3PAR Adaptive Data Reduction

Dedupe

Dedupe continues to operate like before, analysing incoming writes in 16K pages assigning a hash for each and checking if this is unique to the system, this is all done inline before the data is written to disk. What does change is how deduped data is stored to disk, it is written to a shared area within the CPG versus to a private space in the volume previously. How data is now stored on disk is shown graphically below.

3PAR dedupe

This amendment will effectively determine where unique and deduped data is stored.  Given that the average dedupe level seen on a 3PAR is 2:1 it would be logical that half the blocks would be deduped and half unique, so why would we care where the blocks are stored given that the number of each is equal? Further analysis has shown that not half of data is deduped, but that 10% of data is deduped several times over giving an overall dedupe ratio of 2:1. In summary a significantly greater proportion of data will be unique versus deduped.

There are two elements to how deduped data is stored in a system, a private space that exists inside every volume and a shared space that exists one per CPG. When a write comes into the system and has a unique hash (i.e. it has never been seen before) it is placed in the private area of the volume. When a write comes into the system and has a known hash (i.e. it is a duplicate) it is placed in the shared space. We know that approximately only 10% of data will be deduped, and therefore the net results of this design is that the majority of data will sit in the private area. This is advantageous as when a block is deleted that exists in the shared area several checks need to be made to check if this block is still required.  The process to perform these sanity checks before deleting the block is too resource intensive to perform real time, so must be performed post process. Post processing is disadvantageous as it adds overhead to the system. As in the new design less data sits in the shared area there is less need for this post processing which makes dedupe more scalable.

The new version of dedupe is intended to allow dedupe and compression to function together in the same VV (Virtual Volume). Up until now dedupe was enabled with the use of the TDVV (Thin Deduplicated Virtual Volume), this is now no longer required as dedupe is just an attribute of a volume that can be enabled. Once enabled dedupe is performed across all VV’s in a CPG with the dedupe attribute turned on and will be at a 16K page level. Consider this when planning your system layout to ensure that like volumes are grouped in the same CPG to maximise dedupe.

The good news is there is no additional licence cost for using dedupe. This new version of dedupe is still driven by the ASIC and will be available to all models with the GEN 4/5 ASIC so this is the 7000, 8000, 10,000 and 20,000 series.  Like the existing version of dedupe the Virtual Volumes must be on flash drives, so this also negates the use of AO with dedupe.

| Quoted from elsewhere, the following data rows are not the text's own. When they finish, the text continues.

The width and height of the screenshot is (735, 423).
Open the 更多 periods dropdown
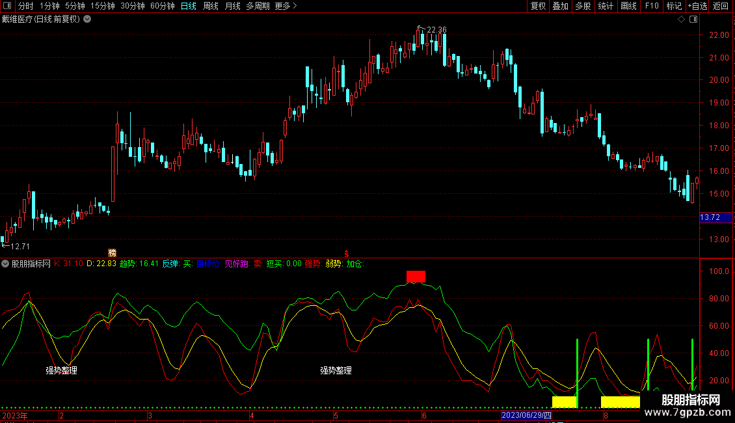point(286,7)
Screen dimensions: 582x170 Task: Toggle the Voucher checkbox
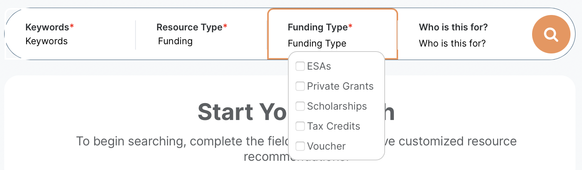tap(300, 146)
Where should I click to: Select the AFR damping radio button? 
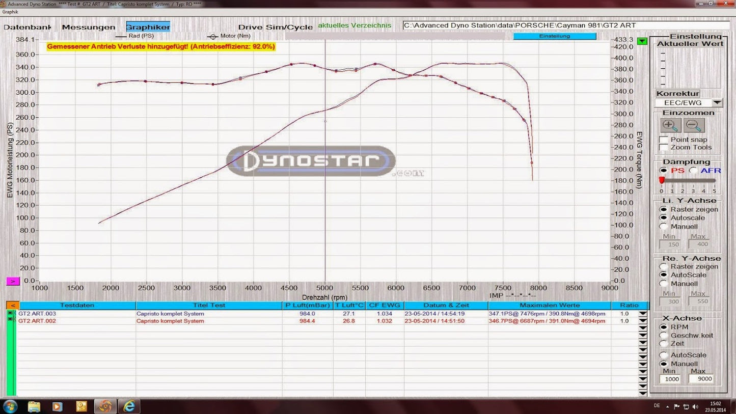pos(693,171)
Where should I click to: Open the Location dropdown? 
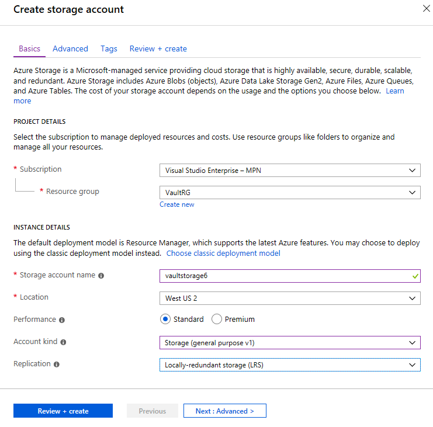click(x=289, y=298)
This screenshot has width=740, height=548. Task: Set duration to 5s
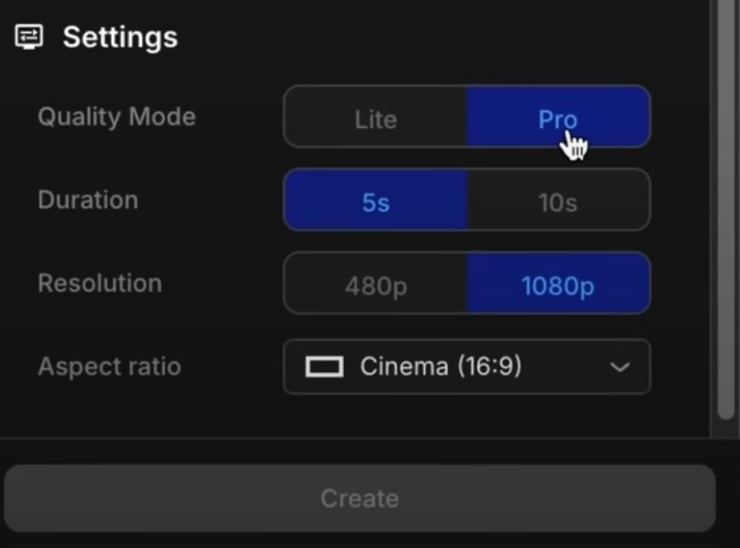pos(375,201)

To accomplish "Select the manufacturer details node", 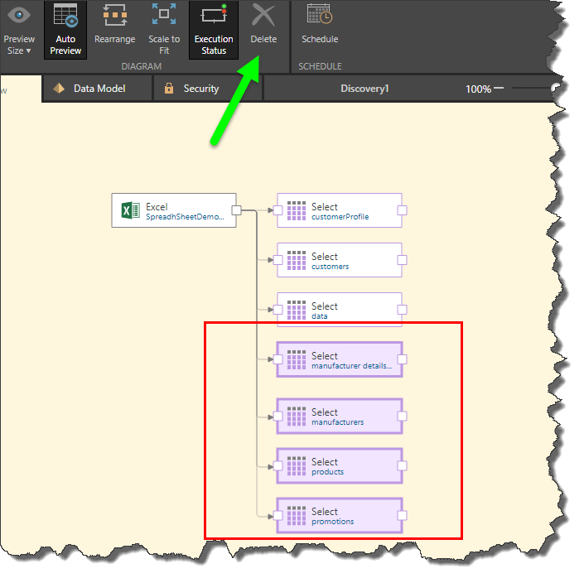I will point(340,360).
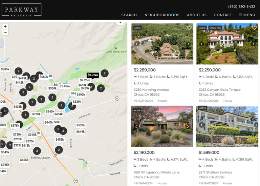The height and width of the screenshot is (186, 260).
Task: Click the CONTACT link
Action: [x=223, y=15]
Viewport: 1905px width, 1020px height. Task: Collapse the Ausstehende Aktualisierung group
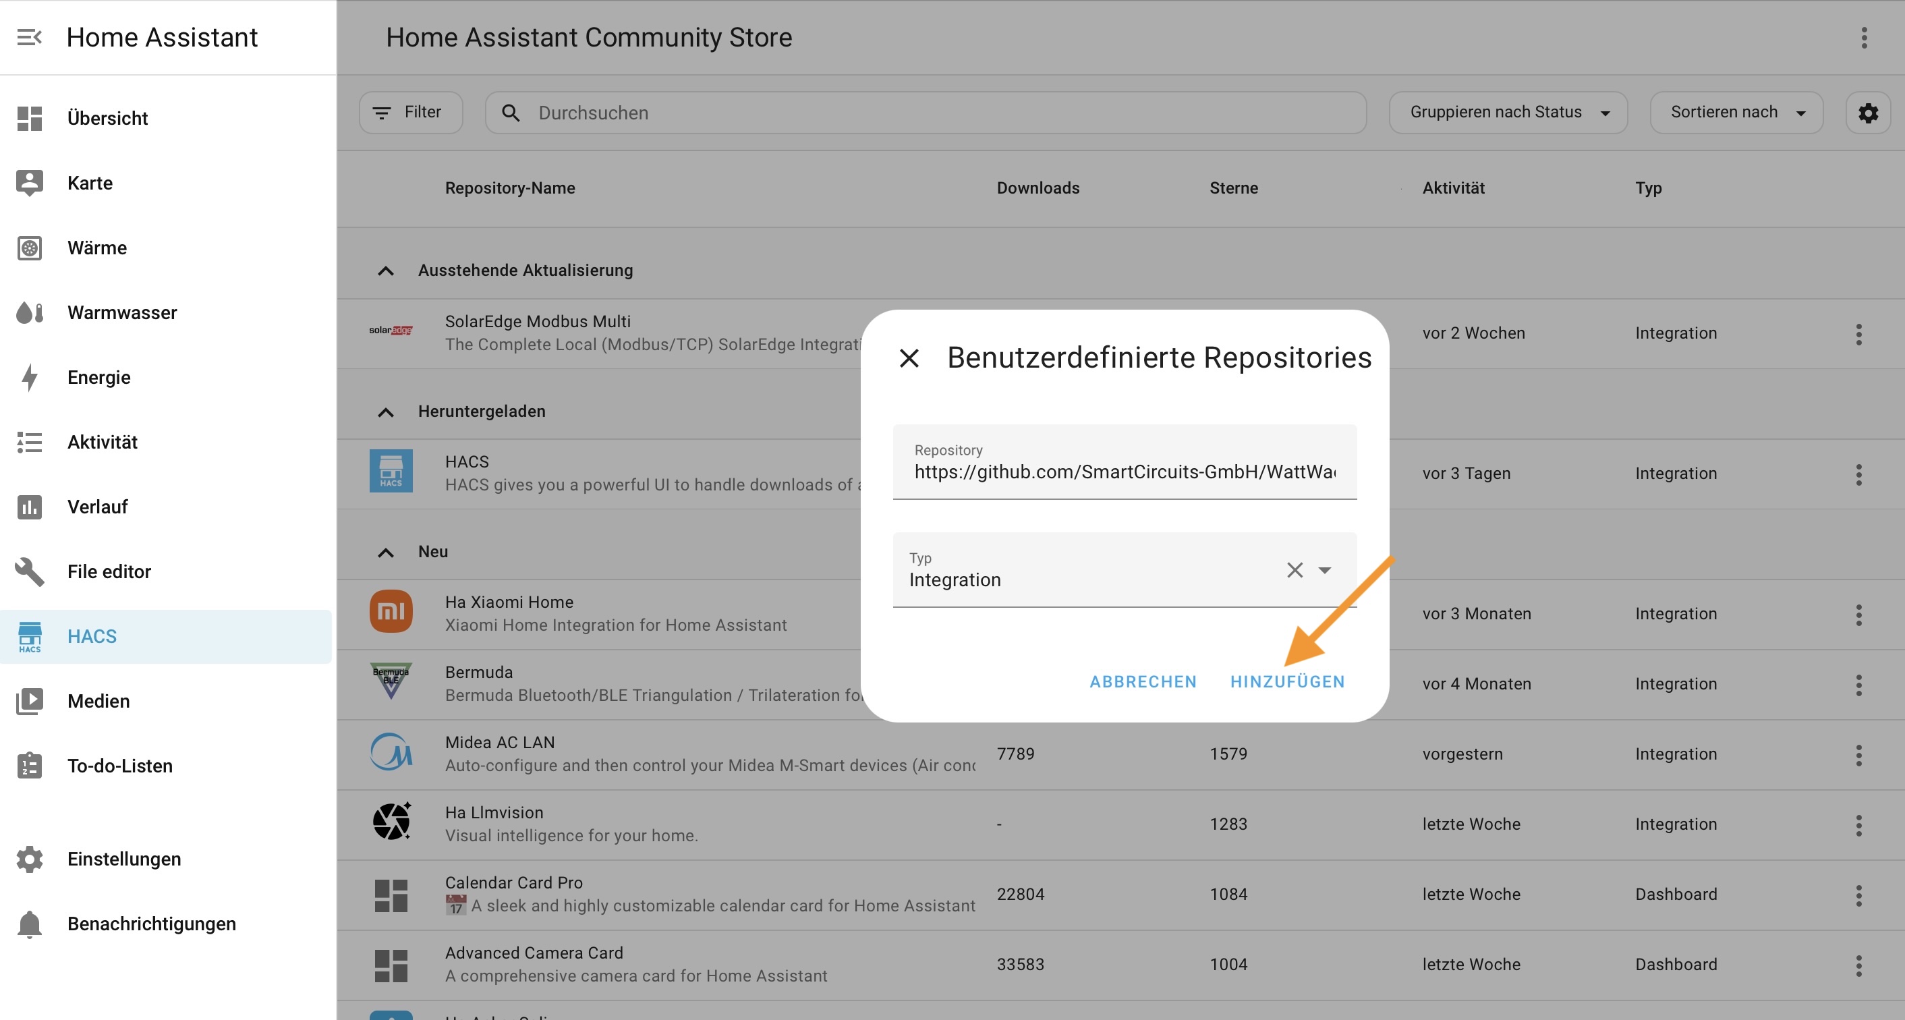click(x=385, y=271)
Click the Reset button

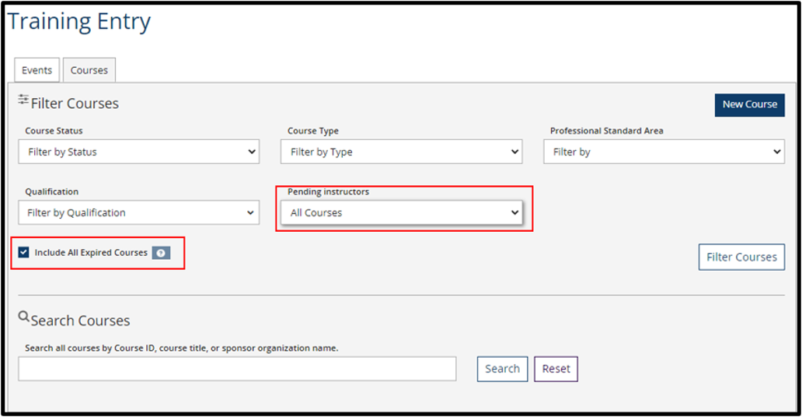coord(556,369)
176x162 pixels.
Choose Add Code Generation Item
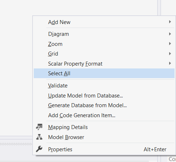(104, 115)
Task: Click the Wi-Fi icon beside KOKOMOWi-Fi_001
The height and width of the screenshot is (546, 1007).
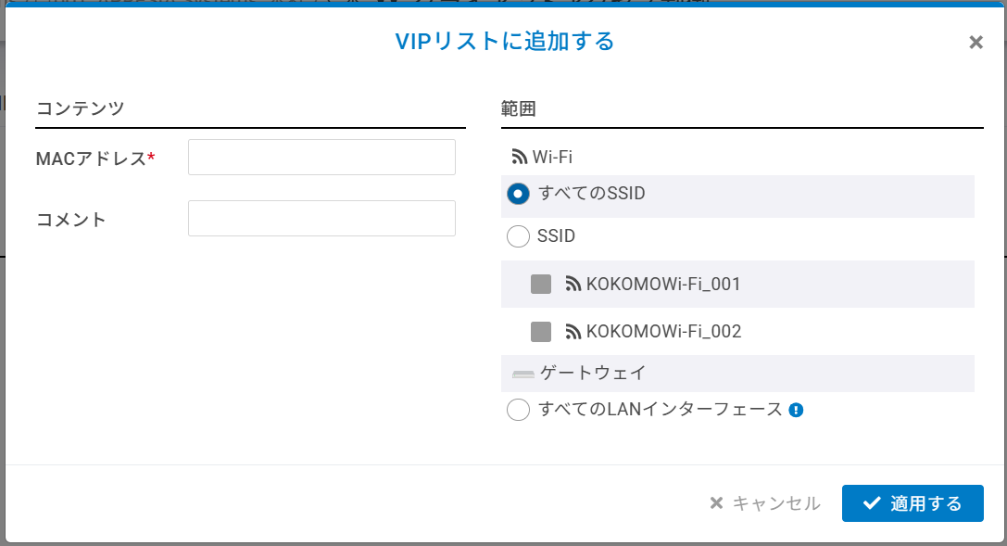Action: (573, 284)
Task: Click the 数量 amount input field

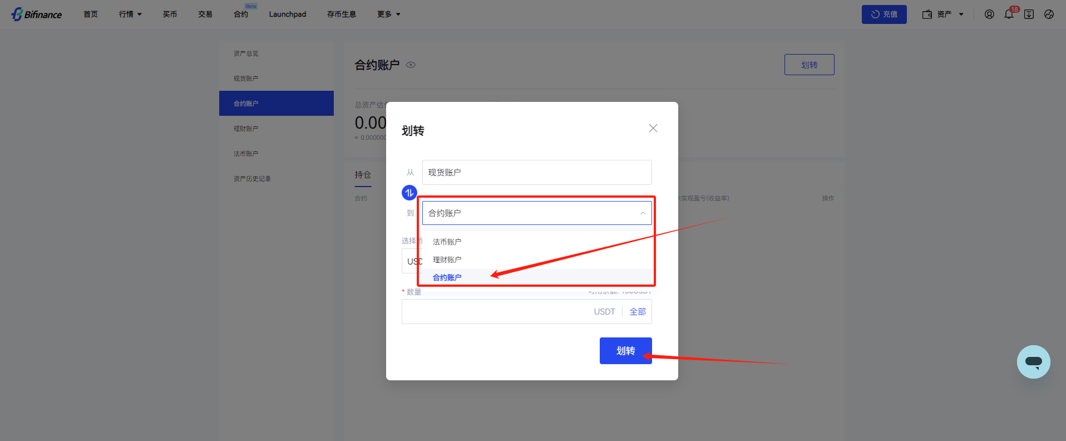Action: coord(495,312)
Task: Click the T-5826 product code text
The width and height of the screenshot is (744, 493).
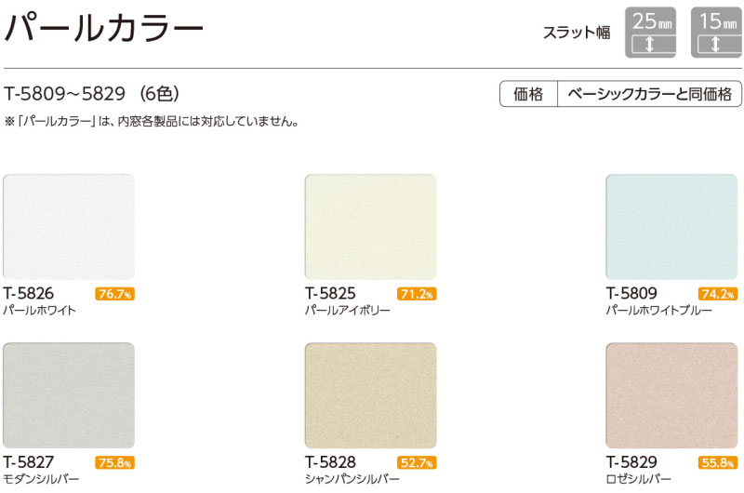Action: [29, 293]
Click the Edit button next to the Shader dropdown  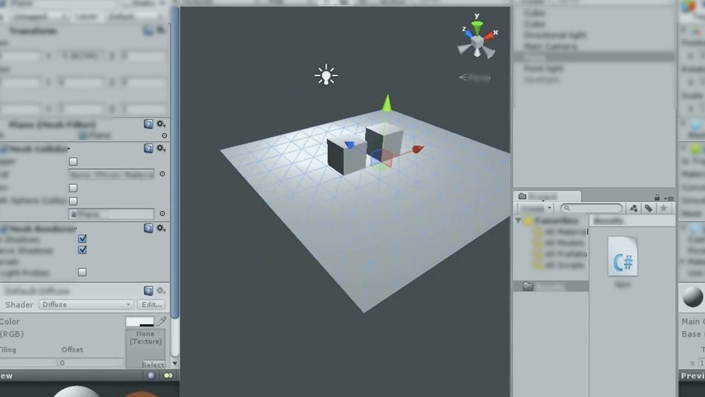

If you are already using the existing form of dedupe you will need to create a new CPG and then do a Dynamic Optimization operation to migrate volumes to the new CPG.  The necessary changes to enable the updated version of dedupe will be made automatically when the volume migrates.

Compression

Again let’s start with the good news, compression will be available at no additional licencing cost, however it is only available on the GEN 5 systems i.e. the 8000 and 20,000 series.  As with dedupe this option is only available on data stored on flash, so again cannot be coupled with AO.  Compression takes place at a per VV level and aims to remove redundancy. HPE are estimating an average saving with compression of 2:1. Dedupe and compression can be combined together and HPE are expecting an average of 4:1 data reduction when used together.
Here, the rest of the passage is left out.